Synthesis and characterization of novel sulfonated polyimides containing triptycene and xanthene moieties

Polymer electrolyte fuel cells (PEFCs) have been identified as promising power sources for vehicular transportation and for other applications requiring cleaning, quiet, and portable power [1]. The most important component of a PEFC is polymer electrolyte membrane itself. At present, sulfonated perfluoropolymers such as Nafion have been almost the only advanced membranes that are used in practical systems due to their high proton conductivity, good mechanical strength, and high thermal and chemical stability.
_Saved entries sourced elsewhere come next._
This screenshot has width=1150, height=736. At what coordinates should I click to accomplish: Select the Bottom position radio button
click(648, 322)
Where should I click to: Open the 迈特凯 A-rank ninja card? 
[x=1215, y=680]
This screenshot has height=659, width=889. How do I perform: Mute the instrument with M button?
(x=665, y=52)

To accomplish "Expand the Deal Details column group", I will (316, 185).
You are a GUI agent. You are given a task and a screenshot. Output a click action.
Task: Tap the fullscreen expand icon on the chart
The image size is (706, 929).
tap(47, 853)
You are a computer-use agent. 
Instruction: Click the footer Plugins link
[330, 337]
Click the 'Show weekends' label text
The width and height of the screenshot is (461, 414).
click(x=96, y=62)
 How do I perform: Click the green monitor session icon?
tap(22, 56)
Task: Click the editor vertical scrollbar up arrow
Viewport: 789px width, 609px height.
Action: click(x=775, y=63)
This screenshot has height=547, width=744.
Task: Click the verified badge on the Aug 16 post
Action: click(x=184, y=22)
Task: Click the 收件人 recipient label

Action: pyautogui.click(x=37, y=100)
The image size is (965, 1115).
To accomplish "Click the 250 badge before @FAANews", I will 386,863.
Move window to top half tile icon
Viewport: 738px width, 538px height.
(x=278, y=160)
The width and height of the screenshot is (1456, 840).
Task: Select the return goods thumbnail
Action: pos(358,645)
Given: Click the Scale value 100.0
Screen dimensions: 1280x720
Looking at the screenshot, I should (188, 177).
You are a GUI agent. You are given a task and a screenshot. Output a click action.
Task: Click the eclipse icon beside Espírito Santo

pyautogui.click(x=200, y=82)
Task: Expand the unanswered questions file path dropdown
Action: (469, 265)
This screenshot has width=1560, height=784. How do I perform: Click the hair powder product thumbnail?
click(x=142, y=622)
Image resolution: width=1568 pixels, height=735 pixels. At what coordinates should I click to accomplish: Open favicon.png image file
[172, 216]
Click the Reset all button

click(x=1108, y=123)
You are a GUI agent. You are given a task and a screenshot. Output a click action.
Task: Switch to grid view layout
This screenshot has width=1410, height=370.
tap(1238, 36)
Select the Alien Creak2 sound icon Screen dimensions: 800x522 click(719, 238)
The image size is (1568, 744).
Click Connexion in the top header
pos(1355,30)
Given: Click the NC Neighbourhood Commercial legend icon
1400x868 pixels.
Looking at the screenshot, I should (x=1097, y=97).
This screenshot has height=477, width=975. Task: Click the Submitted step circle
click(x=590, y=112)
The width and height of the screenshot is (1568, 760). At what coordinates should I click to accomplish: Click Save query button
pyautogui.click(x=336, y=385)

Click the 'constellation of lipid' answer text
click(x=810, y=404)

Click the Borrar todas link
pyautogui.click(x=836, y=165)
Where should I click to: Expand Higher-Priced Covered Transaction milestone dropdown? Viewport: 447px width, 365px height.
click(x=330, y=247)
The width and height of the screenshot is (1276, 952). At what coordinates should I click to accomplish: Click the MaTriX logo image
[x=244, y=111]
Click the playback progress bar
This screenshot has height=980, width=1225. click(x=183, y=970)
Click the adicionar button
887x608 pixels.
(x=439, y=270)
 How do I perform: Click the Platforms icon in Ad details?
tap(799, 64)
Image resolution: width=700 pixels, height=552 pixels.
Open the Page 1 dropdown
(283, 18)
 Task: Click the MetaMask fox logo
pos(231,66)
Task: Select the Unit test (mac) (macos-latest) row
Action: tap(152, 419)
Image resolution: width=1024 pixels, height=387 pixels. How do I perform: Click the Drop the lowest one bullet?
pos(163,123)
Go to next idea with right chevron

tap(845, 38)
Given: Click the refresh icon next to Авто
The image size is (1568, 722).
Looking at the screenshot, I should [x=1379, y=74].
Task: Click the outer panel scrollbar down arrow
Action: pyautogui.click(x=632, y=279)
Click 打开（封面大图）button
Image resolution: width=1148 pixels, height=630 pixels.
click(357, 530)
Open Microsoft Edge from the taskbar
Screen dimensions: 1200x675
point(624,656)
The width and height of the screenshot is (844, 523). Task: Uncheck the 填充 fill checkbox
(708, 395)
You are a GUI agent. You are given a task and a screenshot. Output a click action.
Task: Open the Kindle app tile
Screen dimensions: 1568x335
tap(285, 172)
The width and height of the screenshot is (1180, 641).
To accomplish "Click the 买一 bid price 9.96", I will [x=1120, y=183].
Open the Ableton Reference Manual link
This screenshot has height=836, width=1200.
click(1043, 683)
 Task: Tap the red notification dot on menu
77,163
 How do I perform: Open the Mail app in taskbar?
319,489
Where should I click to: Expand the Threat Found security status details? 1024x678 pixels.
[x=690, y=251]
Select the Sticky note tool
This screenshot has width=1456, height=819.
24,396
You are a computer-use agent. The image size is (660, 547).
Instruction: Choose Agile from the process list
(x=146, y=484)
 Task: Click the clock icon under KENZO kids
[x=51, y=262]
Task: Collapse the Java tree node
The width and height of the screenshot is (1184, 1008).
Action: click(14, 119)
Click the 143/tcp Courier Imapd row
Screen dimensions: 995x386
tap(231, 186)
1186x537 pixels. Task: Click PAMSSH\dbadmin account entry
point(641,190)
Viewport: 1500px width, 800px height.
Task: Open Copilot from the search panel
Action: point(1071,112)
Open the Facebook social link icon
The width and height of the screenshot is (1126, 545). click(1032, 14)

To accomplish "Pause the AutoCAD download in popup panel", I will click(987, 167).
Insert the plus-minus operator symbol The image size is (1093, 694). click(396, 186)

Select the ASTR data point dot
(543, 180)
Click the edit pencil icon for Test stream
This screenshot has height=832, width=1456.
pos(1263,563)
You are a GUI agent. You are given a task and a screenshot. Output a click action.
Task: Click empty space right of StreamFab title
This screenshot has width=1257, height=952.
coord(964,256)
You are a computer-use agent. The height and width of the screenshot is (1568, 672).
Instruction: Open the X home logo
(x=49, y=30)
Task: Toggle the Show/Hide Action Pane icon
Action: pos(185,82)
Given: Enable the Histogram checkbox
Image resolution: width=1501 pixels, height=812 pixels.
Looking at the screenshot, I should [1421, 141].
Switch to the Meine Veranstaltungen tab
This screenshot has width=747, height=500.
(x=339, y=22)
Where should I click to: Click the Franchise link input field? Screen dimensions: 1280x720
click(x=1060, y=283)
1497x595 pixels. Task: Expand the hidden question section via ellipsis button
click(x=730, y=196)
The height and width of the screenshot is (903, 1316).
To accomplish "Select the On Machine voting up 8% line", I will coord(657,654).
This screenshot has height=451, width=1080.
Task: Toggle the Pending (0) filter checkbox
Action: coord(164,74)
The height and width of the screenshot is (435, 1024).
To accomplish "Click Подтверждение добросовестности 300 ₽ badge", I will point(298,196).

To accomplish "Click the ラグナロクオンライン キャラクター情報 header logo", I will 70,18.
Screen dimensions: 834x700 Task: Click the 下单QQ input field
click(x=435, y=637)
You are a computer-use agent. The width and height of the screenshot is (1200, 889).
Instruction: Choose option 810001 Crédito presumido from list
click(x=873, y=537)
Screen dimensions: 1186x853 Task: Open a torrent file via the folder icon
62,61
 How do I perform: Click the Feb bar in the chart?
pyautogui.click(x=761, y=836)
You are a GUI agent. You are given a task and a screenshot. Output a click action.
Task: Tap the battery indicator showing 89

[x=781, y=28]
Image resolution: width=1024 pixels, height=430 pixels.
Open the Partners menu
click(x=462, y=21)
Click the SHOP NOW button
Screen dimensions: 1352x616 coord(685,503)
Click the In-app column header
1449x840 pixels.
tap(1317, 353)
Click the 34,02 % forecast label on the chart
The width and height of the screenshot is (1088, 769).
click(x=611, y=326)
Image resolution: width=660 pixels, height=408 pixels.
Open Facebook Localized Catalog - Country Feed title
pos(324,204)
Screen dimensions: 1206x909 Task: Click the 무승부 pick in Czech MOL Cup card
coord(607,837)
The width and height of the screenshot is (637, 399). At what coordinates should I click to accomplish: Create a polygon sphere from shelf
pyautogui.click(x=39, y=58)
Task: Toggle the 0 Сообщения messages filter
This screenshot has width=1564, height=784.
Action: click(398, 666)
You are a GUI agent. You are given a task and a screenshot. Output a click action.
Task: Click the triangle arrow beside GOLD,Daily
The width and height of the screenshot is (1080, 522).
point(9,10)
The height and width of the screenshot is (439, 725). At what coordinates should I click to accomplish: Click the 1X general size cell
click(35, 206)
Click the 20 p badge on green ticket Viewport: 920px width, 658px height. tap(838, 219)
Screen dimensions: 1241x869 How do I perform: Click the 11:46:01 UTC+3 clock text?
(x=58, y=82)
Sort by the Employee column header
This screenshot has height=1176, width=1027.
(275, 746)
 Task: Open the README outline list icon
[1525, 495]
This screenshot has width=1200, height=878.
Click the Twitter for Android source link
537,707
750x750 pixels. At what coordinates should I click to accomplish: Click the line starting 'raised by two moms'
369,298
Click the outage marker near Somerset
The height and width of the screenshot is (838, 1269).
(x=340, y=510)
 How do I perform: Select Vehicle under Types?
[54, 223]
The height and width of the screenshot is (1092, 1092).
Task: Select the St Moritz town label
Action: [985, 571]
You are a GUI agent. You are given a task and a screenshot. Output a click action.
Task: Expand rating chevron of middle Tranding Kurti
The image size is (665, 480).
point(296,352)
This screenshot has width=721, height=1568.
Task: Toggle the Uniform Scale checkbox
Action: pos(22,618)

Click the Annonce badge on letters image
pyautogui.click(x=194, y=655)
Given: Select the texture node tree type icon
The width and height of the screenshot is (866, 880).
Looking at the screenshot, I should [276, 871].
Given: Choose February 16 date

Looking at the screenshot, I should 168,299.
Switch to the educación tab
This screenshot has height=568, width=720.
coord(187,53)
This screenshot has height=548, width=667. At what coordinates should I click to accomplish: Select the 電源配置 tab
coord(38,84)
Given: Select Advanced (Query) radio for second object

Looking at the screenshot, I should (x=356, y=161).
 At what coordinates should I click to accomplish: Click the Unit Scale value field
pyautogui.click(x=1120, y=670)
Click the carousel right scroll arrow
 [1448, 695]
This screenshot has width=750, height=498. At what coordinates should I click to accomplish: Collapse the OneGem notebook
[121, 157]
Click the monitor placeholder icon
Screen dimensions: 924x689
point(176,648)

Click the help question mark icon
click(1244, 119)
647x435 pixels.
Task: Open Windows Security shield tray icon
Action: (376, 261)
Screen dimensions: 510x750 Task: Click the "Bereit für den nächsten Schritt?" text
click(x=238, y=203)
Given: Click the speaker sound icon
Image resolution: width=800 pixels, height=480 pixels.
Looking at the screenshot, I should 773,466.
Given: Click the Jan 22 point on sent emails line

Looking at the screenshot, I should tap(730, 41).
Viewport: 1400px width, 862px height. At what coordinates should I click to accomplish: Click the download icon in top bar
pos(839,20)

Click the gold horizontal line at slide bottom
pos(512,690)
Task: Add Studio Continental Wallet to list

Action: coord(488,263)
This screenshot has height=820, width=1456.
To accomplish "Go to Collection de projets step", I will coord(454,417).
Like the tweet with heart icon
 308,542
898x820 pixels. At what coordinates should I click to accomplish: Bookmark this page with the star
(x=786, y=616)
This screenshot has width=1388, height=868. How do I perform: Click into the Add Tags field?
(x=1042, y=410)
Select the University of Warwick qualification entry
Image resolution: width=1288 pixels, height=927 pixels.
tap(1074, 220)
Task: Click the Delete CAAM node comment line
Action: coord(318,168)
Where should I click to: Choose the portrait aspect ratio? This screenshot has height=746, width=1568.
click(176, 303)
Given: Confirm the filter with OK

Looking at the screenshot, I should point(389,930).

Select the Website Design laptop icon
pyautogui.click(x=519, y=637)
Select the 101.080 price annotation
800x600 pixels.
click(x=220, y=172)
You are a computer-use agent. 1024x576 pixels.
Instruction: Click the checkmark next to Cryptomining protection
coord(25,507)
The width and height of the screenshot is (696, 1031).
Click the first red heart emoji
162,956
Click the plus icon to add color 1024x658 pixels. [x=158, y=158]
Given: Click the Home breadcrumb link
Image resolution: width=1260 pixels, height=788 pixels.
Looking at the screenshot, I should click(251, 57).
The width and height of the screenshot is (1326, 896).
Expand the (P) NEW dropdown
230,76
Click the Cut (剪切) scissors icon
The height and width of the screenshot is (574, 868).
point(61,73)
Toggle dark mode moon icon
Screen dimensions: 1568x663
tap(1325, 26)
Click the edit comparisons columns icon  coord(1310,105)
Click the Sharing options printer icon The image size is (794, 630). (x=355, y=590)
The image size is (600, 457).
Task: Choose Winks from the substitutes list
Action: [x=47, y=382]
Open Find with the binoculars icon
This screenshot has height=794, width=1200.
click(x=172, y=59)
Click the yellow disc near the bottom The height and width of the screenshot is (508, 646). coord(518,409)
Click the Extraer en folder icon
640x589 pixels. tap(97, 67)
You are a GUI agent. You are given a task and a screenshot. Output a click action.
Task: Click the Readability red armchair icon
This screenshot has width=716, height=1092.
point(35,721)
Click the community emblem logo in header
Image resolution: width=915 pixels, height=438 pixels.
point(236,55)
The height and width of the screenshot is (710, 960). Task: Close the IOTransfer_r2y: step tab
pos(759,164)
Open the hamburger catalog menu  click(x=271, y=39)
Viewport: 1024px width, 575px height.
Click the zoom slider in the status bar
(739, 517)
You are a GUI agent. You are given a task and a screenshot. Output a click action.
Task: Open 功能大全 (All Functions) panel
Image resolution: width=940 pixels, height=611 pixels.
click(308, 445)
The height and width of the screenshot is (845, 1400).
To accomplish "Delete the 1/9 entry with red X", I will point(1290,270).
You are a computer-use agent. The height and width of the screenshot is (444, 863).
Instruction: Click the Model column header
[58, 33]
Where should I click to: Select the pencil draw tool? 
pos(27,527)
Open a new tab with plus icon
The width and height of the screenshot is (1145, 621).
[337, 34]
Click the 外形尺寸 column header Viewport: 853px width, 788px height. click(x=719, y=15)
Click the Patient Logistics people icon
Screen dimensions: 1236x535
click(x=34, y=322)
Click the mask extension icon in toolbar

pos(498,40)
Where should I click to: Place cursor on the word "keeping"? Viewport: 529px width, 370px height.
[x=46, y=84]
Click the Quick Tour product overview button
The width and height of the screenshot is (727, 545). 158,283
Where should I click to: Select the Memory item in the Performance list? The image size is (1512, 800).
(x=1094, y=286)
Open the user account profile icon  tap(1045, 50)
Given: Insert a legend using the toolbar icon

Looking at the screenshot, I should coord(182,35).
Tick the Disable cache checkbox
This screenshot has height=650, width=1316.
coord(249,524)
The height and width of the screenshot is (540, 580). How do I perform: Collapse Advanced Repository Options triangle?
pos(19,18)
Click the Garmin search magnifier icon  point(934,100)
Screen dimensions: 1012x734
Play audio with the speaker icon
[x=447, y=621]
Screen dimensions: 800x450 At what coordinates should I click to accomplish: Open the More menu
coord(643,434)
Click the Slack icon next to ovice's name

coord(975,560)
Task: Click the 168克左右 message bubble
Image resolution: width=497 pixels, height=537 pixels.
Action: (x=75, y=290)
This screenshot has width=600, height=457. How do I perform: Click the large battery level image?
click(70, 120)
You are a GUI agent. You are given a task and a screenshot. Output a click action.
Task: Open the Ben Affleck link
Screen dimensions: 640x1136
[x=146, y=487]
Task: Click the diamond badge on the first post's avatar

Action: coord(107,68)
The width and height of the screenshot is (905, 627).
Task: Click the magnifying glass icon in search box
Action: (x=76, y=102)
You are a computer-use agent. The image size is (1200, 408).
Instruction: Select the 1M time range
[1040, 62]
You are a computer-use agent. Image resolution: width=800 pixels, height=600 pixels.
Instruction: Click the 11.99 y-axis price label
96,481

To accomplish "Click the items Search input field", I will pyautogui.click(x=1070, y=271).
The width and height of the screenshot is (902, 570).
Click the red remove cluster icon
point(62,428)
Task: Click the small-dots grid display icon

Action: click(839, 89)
Unfortunately, however, there are some demerits which seriously limit their application. These include high cost, low conductivity at low humidity or high temperatures, and high methanol permeability. Thus, the development of alternative materials overcoming these problems is strongly desired. Up to now, a large number of sulfonated polymers such as poly(styrene sulfonic acid) and the analogous polymers, sulfonated polysulfone, sulfonated poly(ether ether ketone), and sulfonated poly(phenylene sulfide) have been developed, and very recently sulfonated polyimides have been reported to be promising materials for PEFC [2,3]. In this paper, a series of novel sulfonated homo- and copolyimides were synthesized from 1,4,5,8-naphthalenetetracarboxylic dianhydride (NTDA), sulfonated diamine, 4,4′-diaminodiphenyl ether-2,2′-disulfonic acid (ODADS) and nonsulfonated diamines containing triptycene and xanthene groups. The sulfonated polymers were obtained in quantitative yields with inherent viscosities of 0.27-0.74 dL g-1. The resulting polymers dissolved in N-methyl-2-pyrrolidinone, N,N-dimethylacetamide, N,Ndimethylformamide, dimethyl sulfoxide, and pyridine. These polymers were fairly stable up to a temperature > 450 °C and lost 10% weight in the range of 477 °C and 575 °C in nitrogen. The UV-V is absorption spectra revealed that most of the polymers had absorption maxima around 310 and 341 nm.